As a final point, once I had the diagnosis, I had the experience of requesting treatment at my local—within a walkable distance—leading cancer teaching hospital in the United Kingdom. When I rang about that after the diagnosis, I was told by my GP, “They won’t take you, because now you’ve gone private”. I leave that for noble Lords to reflect on.
(1 month, 4 weeks ago)
Lords Chamber
Baroness Gerada (CB) (Maiden Speech)
My Lords, I rise for the first time with gratitude, humility and, if I am honest, a certain amount of surprise, until I remember how hard it is to see a GP these days—and having me in the House at least solves that problem. It is a great honour to stand here, particularly in such a significant debate that concerns dignity, fairness and independence. I thank the noble Baroness, Lady Kennedy of The Shaws, and the noble Lord, Lord Patel of Bradford, who so kindly introduced me. I also thank the staff of this House for their warm welcome, their patience with my many questions and their kindness.
Here is a little bit about me. I have Maltese heritage and was born in Nigeria, where my father worked as a doctor. My parents arrived in this country in the early 1960s as proud citizens of the Commonwealth. They taught me that success rests on courage, hard work and a commitment to the quiet dignity of public service. My father became a general practitioner in the NHS. His surgery was the front room of our home and patients have therefore been part of my life from a very early age. As a young girl, Dad would take me on home visits in communities still bearing the scars of the Second World War. Through him, I learned what general practice truly involves: not only medicine but community, continuity and compassion, and that the measure of a doctor lies not only in what they know but in how he or she cares.
I have now worked in the NHS for more than 50 years, beginning as a Saturday girl in our local pharmacy. In 1990, after completing my training in psychiatry, I became a GP in Kennington, and I have lived and worked in the community I serve ever since. Being well known in the area has its advantages. I recall my bicycle being stolen during a home visit; the next day, it was returned to the surgery with a note reading, “Sorry, doc. It won’t happen again”. Of course, it can never happen when I visit this House, as my little Brompton has two armed policemen guarding it every day—thank you, officers.
My patients have included the great, the good and, given that I work in the Division Bell zone, occasionally the difficult. My very first patient was a young woman who suffered a stillbirth. Decades later, I look after her children and now their children too. That continuity, seeing lives unfold across time, gives general practice its unique moral and social power. It allows us to see people as whole human beings, not as isolated organs or diagnoses. We are interpreters of experience, translators of suffering and witnesses to change. We observe how illness is linked to housing, poverty, work and the myriad pressures of everyday life. This is not the soft end of medicine; it is its foundation: the undramatic, continuous care that underpins the entire National Health Service. GPs carry out more than 300 million patient consultations every year—80% of all NHS contacts—for less than 10% of its budget.

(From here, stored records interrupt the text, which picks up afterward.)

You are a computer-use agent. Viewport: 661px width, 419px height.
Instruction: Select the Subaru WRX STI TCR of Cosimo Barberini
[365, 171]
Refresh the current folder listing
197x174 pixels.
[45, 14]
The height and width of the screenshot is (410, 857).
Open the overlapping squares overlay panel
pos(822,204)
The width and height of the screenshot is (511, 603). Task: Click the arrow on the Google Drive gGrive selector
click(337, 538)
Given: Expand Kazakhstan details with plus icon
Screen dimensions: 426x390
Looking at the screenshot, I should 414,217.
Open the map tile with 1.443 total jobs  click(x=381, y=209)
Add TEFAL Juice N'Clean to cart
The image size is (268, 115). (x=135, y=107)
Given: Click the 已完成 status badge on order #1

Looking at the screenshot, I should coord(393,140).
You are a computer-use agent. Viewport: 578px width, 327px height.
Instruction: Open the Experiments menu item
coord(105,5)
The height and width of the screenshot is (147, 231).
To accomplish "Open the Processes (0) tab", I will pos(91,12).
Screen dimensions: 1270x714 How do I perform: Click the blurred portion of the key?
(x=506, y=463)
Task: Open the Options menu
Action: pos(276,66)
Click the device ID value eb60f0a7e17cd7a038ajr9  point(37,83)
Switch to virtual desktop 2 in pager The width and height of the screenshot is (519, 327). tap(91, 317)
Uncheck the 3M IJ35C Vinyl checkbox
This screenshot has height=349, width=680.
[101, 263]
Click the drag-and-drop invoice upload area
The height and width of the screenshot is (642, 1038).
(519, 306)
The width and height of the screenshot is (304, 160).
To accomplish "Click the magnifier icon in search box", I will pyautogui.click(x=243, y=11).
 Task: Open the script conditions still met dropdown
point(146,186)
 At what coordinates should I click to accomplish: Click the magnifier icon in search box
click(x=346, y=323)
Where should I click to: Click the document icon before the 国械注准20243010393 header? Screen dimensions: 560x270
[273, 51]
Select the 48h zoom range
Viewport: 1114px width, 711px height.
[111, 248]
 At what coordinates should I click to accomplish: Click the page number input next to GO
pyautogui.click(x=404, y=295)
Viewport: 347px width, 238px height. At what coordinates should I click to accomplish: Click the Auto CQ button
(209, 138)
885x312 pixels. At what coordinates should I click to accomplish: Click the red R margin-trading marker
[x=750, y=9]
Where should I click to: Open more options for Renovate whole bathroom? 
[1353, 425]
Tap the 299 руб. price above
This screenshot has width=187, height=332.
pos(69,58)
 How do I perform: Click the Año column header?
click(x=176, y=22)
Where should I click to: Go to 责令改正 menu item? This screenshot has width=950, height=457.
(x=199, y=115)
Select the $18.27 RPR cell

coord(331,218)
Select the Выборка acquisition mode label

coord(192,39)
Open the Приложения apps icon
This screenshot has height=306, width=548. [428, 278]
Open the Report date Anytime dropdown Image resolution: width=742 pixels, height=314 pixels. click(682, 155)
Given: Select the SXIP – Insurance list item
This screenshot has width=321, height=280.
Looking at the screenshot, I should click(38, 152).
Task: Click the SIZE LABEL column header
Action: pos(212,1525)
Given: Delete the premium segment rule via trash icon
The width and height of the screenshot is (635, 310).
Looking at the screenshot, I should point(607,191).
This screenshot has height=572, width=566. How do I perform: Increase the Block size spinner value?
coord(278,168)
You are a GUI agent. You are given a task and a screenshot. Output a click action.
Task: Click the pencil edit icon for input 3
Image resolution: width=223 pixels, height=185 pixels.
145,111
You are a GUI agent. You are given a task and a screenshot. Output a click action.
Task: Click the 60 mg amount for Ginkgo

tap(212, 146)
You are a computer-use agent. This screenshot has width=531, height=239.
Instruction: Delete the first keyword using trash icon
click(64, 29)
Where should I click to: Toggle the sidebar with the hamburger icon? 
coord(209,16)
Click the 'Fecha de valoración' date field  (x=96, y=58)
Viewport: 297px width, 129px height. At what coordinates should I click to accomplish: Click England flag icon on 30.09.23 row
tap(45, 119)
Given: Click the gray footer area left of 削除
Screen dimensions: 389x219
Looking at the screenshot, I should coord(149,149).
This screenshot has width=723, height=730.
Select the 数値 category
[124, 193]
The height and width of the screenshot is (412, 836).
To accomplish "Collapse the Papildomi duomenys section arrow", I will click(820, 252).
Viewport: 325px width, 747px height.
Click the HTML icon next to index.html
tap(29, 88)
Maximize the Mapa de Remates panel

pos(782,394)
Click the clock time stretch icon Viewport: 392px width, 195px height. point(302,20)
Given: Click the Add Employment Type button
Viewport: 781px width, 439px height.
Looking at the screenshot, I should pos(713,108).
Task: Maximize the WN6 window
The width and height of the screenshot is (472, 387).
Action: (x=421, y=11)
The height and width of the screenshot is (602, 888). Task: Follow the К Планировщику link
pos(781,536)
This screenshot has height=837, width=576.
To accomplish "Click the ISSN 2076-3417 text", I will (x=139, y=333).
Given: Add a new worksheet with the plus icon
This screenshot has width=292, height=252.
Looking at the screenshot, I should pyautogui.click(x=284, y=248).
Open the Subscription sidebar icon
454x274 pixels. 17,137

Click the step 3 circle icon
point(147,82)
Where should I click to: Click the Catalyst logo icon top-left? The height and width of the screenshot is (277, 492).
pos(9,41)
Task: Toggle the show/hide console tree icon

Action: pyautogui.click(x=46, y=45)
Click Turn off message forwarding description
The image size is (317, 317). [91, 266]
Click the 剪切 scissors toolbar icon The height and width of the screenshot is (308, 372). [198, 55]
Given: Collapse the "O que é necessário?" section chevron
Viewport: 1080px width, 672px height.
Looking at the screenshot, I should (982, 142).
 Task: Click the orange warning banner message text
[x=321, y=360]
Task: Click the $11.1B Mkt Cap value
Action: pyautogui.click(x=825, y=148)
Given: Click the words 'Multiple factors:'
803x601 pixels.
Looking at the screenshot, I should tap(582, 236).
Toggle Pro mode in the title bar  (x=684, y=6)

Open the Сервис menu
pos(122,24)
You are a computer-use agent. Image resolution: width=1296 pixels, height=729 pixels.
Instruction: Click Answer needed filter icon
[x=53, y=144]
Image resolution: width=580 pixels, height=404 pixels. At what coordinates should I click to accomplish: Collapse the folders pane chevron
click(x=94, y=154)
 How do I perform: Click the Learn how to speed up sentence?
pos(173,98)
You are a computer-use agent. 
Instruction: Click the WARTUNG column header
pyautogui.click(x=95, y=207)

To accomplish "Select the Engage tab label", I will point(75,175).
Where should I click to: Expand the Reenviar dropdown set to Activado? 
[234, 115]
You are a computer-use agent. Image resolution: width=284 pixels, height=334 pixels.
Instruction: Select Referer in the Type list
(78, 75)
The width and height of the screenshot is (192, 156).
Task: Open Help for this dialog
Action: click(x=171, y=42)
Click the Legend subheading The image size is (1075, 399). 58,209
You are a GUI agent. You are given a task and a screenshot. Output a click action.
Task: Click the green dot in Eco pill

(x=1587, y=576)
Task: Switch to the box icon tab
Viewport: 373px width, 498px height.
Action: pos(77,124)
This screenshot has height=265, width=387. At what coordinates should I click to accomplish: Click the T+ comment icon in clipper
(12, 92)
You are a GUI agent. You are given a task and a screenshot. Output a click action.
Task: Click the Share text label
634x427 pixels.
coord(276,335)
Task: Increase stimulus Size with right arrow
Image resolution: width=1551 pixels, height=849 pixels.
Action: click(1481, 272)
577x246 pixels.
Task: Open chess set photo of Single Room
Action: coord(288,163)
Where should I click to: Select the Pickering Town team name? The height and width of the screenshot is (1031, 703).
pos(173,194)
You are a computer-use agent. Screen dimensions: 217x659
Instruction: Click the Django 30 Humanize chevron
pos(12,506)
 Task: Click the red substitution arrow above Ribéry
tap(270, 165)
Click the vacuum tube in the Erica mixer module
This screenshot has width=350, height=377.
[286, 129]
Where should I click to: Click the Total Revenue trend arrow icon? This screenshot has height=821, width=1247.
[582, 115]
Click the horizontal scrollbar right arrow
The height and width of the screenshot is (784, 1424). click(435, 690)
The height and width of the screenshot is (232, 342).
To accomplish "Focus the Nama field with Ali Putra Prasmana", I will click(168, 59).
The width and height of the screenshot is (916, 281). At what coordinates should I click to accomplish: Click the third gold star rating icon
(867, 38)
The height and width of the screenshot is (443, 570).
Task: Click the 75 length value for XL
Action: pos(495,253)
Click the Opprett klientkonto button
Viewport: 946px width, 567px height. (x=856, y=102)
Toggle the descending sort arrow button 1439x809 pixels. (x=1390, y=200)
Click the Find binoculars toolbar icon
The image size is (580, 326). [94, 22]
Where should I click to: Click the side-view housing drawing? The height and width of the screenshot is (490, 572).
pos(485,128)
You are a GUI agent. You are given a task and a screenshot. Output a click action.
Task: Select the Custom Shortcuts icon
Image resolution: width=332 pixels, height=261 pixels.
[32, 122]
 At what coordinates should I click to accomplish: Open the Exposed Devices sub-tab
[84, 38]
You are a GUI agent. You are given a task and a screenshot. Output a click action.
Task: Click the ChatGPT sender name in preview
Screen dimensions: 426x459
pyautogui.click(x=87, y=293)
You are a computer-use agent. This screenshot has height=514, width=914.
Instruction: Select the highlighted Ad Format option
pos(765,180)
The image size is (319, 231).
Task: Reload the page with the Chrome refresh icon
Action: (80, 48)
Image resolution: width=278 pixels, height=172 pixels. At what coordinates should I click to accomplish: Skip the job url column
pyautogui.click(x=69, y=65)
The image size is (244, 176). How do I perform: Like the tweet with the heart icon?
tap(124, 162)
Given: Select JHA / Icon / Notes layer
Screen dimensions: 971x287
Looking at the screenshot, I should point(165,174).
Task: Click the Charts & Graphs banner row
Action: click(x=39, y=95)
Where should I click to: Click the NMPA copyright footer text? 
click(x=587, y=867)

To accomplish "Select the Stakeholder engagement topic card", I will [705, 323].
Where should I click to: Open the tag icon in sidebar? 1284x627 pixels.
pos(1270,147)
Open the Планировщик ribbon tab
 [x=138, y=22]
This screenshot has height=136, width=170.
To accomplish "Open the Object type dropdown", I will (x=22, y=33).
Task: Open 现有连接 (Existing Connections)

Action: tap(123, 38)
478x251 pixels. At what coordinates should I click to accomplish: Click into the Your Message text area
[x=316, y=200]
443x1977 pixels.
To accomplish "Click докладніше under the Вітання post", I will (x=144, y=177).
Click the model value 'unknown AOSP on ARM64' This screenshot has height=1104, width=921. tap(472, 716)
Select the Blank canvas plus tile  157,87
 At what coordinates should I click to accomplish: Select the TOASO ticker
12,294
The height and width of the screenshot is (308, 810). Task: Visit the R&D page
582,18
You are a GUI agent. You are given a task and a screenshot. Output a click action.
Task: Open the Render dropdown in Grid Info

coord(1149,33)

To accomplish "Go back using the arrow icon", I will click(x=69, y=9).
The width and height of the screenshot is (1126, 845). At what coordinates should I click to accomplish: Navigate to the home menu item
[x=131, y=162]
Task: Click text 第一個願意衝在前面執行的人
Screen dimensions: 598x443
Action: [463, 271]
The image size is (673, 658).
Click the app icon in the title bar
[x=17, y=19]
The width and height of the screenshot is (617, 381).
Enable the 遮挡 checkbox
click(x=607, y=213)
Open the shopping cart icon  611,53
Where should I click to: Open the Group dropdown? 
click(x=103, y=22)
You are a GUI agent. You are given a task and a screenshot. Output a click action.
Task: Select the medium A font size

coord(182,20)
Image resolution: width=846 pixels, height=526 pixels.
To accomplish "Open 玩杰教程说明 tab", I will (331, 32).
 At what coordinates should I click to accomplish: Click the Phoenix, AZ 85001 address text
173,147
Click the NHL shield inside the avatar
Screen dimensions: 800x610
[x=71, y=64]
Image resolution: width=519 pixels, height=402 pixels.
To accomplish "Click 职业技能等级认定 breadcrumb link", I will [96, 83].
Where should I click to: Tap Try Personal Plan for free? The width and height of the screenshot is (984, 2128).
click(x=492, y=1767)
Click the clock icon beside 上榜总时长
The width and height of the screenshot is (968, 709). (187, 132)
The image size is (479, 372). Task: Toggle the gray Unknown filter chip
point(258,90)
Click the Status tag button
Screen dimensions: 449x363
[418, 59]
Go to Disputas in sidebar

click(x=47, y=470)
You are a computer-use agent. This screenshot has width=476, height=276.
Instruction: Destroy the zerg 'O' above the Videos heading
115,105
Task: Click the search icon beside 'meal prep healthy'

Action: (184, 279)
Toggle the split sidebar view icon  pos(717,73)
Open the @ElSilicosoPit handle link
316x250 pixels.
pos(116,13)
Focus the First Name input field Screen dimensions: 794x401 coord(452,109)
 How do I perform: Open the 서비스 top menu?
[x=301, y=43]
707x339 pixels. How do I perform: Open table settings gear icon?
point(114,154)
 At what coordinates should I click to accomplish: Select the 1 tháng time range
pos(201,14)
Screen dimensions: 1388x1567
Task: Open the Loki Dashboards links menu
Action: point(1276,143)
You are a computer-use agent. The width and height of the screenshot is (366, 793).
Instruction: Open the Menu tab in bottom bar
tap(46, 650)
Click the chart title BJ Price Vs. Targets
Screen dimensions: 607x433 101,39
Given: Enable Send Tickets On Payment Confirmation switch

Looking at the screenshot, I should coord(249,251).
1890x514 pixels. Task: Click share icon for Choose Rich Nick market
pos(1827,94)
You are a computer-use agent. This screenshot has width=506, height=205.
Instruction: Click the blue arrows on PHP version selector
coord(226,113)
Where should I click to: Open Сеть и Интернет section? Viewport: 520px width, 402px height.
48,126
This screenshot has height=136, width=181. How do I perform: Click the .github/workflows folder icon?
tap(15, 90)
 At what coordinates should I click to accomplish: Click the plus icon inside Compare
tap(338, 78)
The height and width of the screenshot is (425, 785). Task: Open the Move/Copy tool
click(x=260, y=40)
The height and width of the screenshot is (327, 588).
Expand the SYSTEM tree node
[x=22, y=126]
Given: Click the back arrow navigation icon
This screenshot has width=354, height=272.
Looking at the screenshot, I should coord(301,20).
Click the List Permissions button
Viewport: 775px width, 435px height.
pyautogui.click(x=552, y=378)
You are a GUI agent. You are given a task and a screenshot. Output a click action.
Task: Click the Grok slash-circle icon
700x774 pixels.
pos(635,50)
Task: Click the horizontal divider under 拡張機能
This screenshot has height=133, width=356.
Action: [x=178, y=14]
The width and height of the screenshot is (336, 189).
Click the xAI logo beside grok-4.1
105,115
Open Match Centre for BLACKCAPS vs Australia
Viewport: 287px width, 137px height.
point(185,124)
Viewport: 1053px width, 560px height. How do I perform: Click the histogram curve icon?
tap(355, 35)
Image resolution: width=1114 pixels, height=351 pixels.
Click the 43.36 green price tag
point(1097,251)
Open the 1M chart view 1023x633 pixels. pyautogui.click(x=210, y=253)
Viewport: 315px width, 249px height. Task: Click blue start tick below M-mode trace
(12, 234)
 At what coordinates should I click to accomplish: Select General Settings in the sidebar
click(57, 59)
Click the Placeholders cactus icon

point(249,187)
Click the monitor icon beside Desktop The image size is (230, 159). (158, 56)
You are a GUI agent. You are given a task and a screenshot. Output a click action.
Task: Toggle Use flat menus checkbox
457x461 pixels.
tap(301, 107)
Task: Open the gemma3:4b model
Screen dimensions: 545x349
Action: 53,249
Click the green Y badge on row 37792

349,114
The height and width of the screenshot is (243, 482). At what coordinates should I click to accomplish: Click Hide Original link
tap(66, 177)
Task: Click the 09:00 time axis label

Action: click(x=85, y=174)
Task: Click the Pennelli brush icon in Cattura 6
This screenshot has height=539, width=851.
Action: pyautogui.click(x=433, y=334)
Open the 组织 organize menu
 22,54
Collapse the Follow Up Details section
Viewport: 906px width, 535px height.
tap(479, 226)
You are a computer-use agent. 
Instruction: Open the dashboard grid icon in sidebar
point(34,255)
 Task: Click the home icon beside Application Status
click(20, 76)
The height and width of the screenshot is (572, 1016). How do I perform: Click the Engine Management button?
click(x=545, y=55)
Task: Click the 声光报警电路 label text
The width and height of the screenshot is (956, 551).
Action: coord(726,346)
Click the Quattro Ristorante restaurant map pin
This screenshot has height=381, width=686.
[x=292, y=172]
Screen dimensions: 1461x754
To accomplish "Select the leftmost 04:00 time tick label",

Most of our encounters end without referral, admission or prescription. When general practice thrives, the whole system does. It prevents illness, supports self-care, protects hospitals from becoming overwhelmed and saves money, and it is where the story of our NHS begins anew every day.
It is a privilege to be among the very few GPs admitted to this noble House, and now that I have completed my maiden speech, my first surgery is tomorrow—10 minutes only and only one problem allowed. Thank you very much.